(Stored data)
········

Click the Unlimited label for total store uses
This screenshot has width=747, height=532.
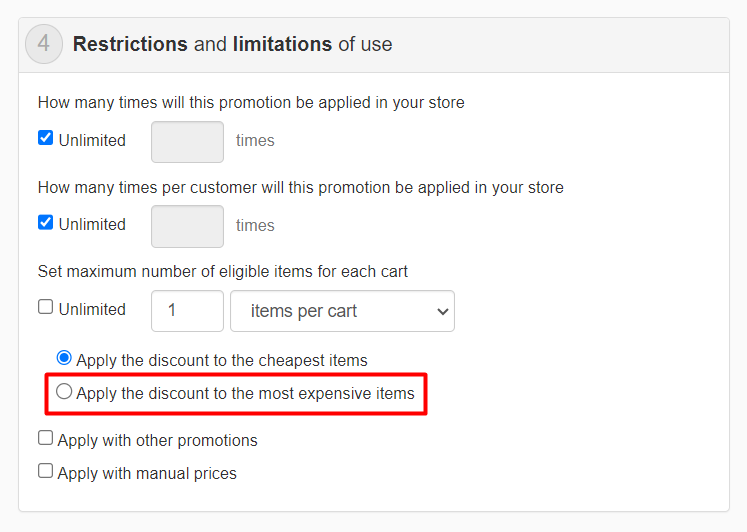[92, 141]
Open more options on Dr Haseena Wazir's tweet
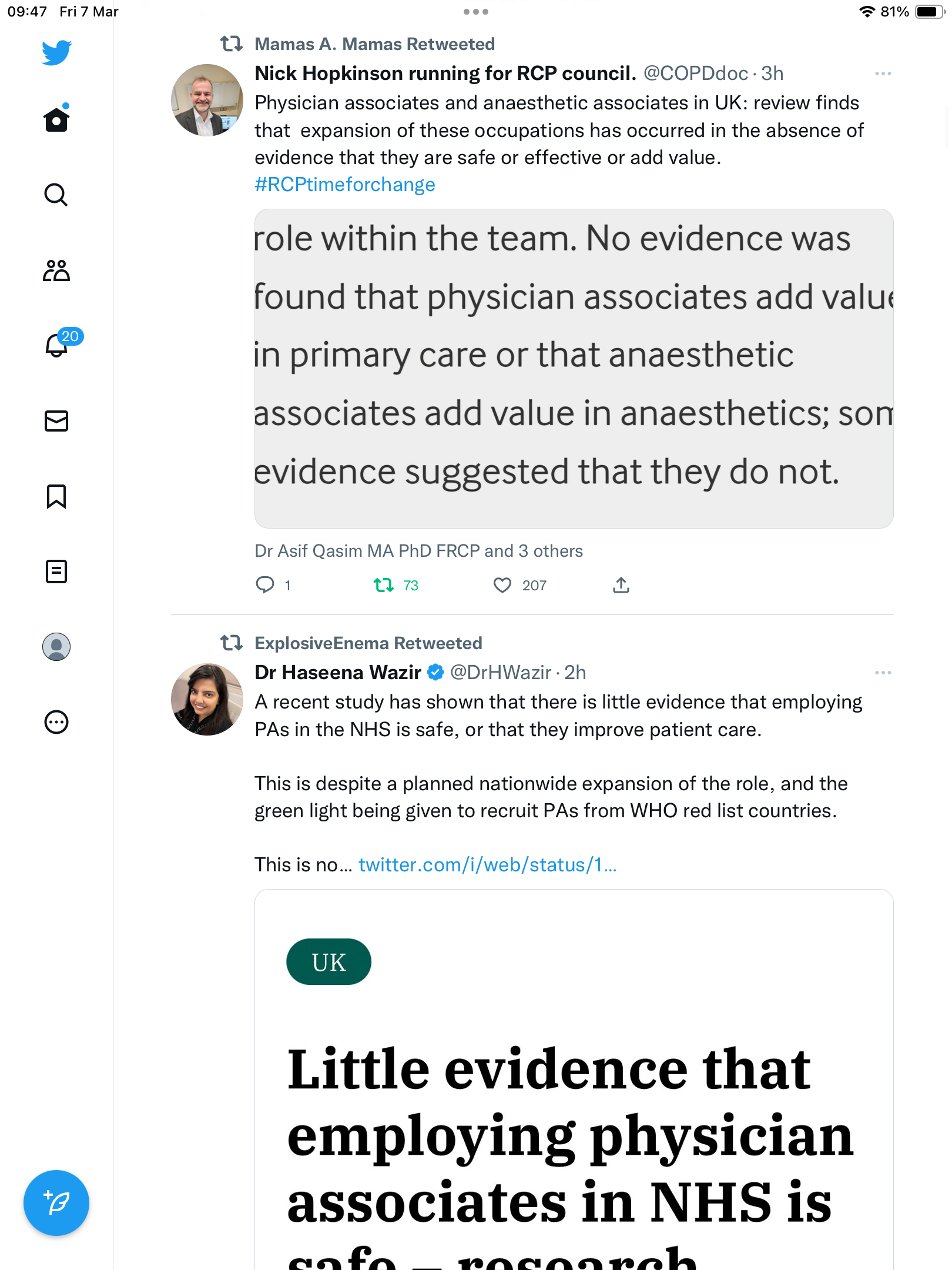 coord(883,673)
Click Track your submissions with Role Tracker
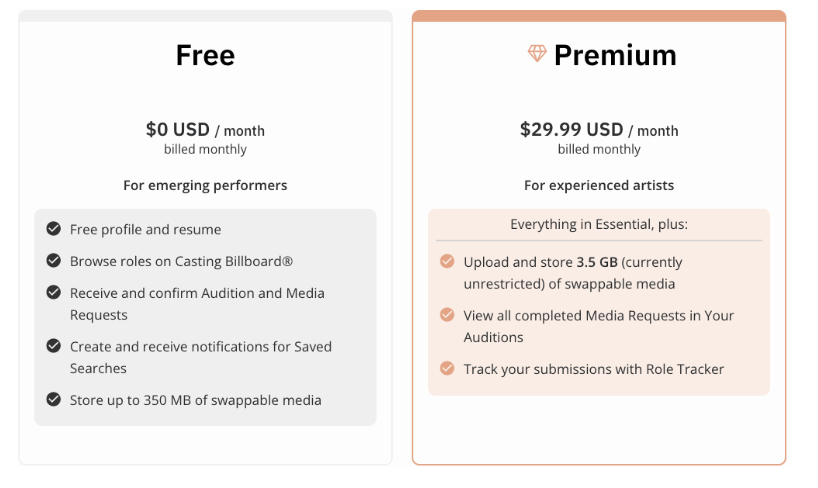 coord(594,369)
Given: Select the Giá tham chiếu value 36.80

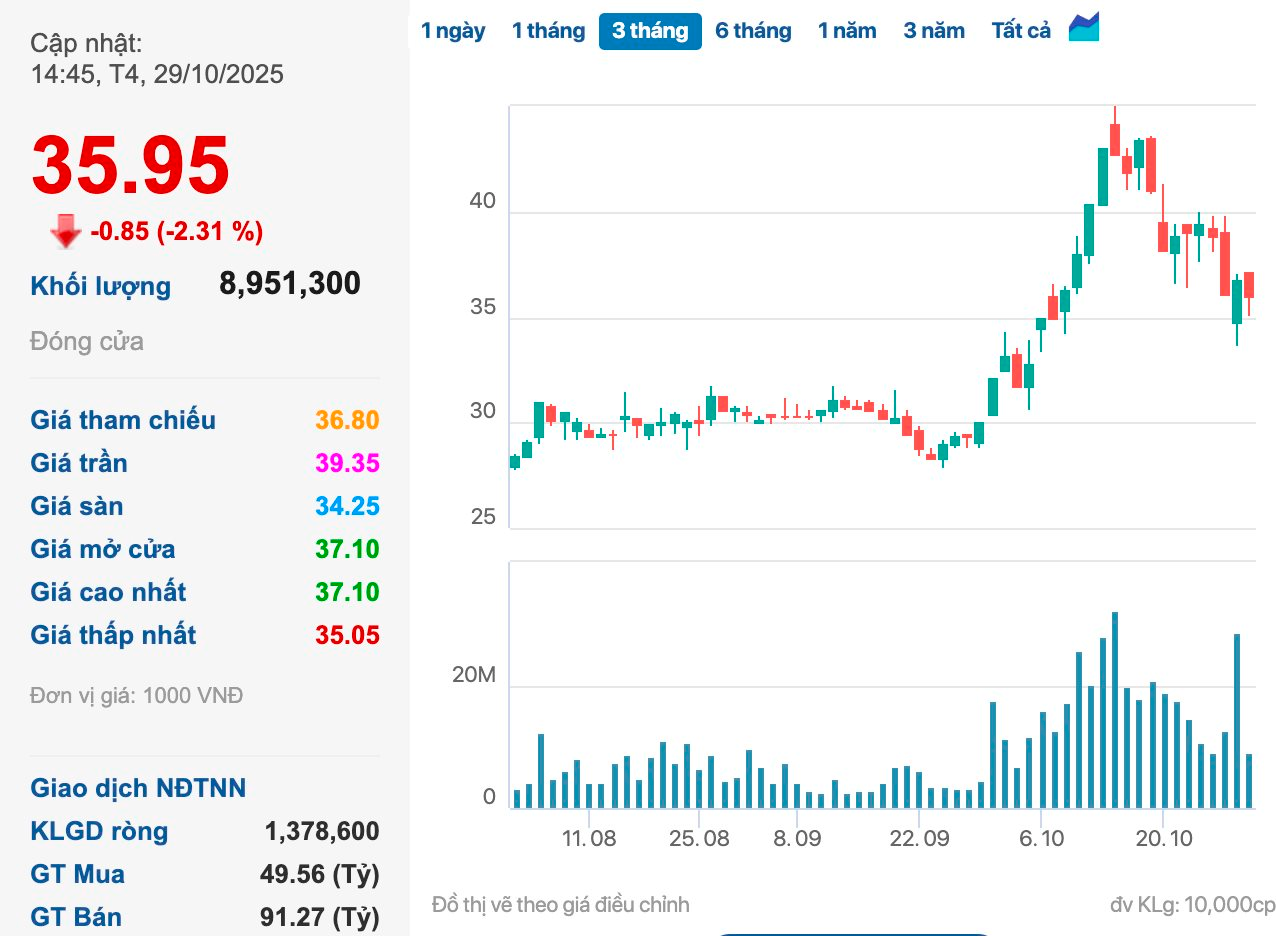Looking at the screenshot, I should (347, 420).
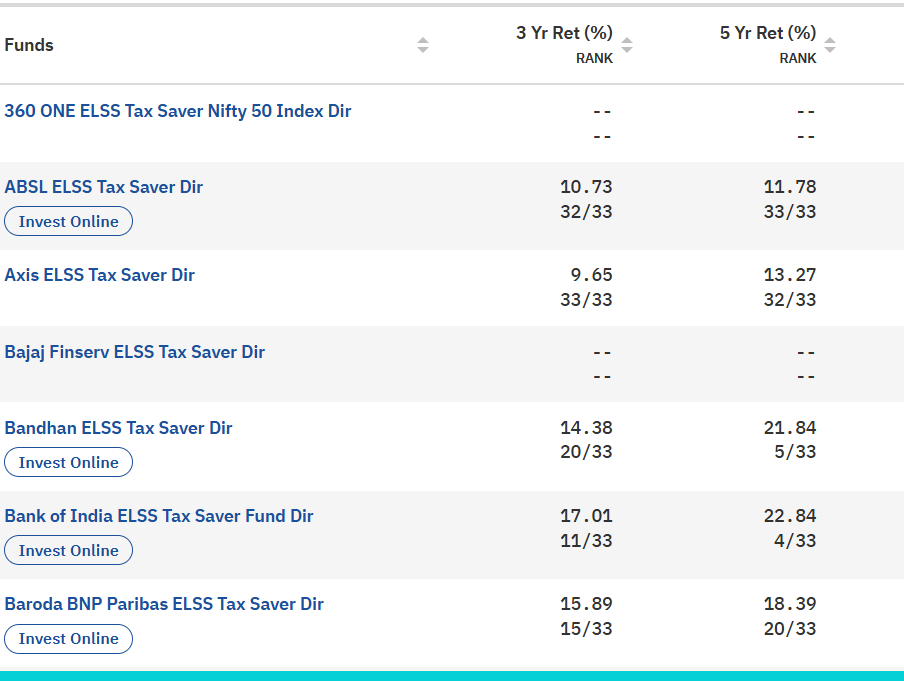904x681 pixels.
Task: Click the 3 Yr Ret (%) header
Action: click(564, 34)

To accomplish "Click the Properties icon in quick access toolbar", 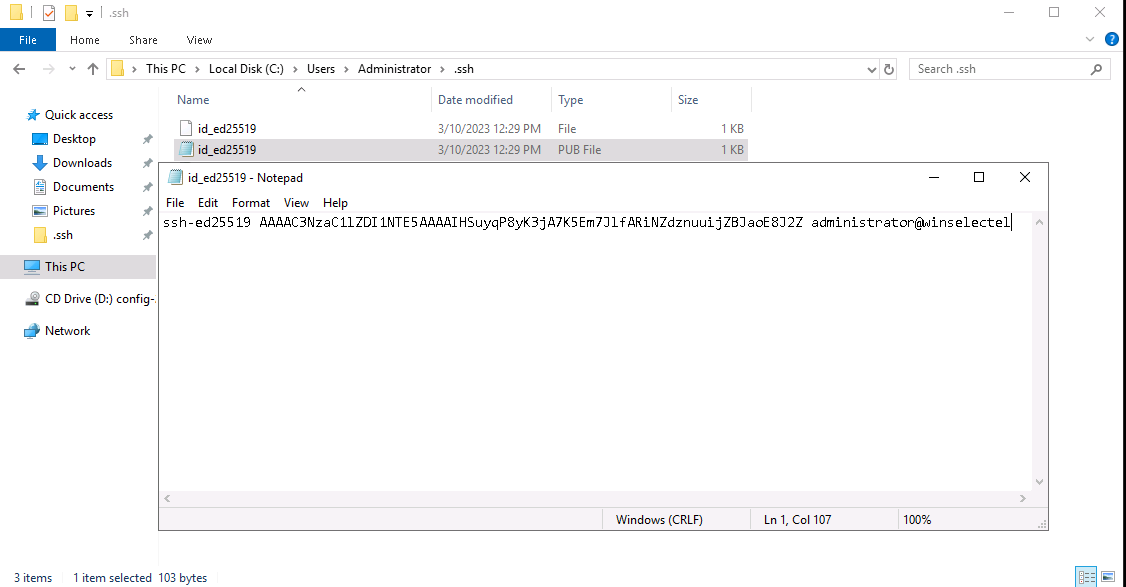I will tap(49, 13).
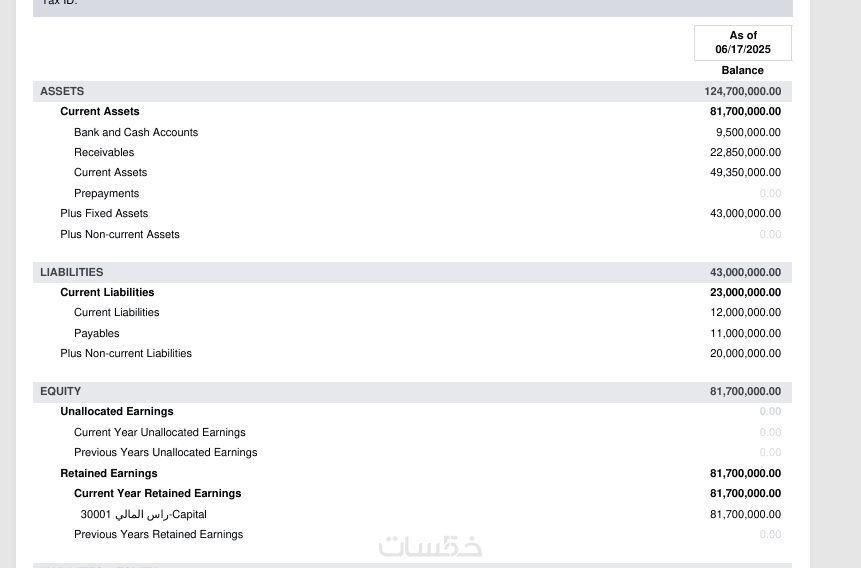Collapse the EQUITY section header
The height and width of the screenshot is (568, 861).
pyautogui.click(x=61, y=391)
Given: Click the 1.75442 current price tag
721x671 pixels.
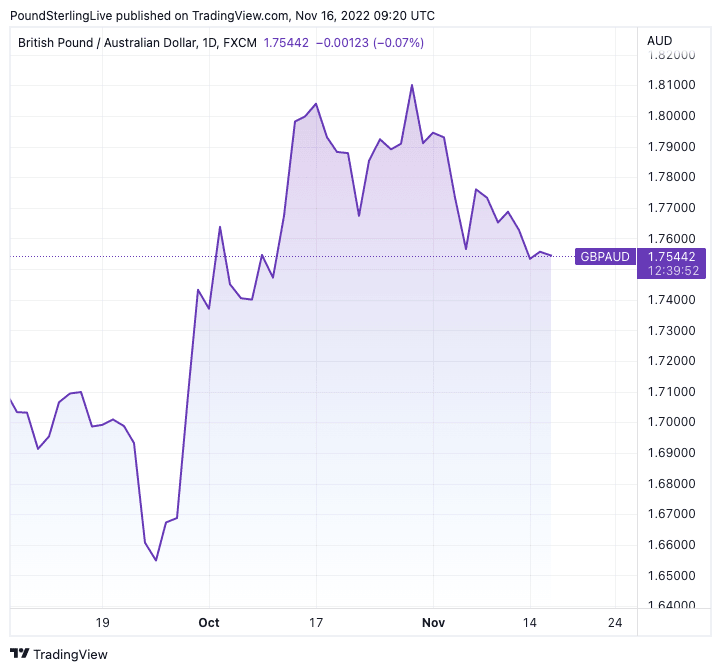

········

All lines from the one holding "Given: Click the 1.75442 current price tag" through the last line of the records need to be copied exactly, both ends included, and the pictures left behind.

**Exercise response:**
Given: Click the 1.75442 current price tag
721x671 pixels.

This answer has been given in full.